Be compassionate, patient and supportive. Send a card to say "Congratulations!", just as you would with any happy birth. If you wish to send a gift, do so! Be upbeat. Compliment the parents on their beautiful baby!!

There are stages to acceptance and we can't guess what people are feeling or make assumptions based on how they respond in the moment, especially post-partum. Let the parents experience this, however they need to do this, with the time and support to process this news. I don't think they are in denial. They have a child with medical issues and this is super scary, no matter if it is something rather simple or a life-long issue with potentially serious heart concerns.
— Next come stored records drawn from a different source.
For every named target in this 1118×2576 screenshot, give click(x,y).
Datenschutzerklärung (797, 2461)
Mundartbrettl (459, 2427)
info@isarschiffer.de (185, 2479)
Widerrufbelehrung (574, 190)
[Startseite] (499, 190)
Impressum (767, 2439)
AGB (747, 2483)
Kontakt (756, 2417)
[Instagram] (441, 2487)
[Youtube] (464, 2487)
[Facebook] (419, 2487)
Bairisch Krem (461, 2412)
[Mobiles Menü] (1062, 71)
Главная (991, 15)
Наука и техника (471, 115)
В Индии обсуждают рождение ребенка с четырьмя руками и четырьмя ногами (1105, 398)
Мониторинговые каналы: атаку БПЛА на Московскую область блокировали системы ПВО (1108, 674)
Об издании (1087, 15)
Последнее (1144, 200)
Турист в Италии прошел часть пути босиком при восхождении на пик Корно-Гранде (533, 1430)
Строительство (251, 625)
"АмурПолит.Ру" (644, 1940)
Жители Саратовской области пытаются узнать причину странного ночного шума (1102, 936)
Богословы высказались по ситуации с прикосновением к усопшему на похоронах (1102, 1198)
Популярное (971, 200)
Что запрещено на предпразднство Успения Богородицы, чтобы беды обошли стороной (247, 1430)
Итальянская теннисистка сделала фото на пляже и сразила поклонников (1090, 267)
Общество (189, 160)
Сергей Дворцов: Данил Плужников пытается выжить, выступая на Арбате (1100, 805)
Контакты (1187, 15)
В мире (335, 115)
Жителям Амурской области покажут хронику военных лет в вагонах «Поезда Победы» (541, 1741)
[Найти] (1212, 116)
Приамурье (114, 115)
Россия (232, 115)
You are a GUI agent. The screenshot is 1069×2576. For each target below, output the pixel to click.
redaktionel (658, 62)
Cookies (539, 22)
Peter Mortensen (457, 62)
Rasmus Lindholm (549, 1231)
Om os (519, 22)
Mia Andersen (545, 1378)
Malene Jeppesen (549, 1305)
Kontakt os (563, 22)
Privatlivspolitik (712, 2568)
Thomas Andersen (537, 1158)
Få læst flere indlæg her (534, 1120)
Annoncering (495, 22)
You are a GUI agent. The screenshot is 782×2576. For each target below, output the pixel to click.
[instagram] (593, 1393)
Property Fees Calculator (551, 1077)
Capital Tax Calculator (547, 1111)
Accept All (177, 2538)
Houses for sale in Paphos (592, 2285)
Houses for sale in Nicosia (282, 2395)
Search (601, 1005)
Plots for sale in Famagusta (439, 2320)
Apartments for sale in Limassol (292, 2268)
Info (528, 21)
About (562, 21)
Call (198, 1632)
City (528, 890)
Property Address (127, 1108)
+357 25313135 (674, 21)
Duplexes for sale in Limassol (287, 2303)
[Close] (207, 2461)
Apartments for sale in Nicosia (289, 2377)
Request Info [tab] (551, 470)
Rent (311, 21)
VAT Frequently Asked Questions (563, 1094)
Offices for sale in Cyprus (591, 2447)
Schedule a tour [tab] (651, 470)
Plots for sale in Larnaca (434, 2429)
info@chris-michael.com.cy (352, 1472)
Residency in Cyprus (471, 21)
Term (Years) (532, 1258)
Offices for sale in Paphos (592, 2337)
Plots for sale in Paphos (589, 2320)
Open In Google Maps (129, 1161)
Gigi's Playhouse is a super resource for parents (and relatives) who get to parent kids with Down syndome.

www.gigisplayhouse.com

There are several in the Chicagoland region. They have great advice for new parents, and friends and family, too.

I don't think they are ignoring the fact that their child has Down syndrome. They are just figuring this out day by day. They have to make sense of it for themselves first, in their own time, before they can know how to share this with others.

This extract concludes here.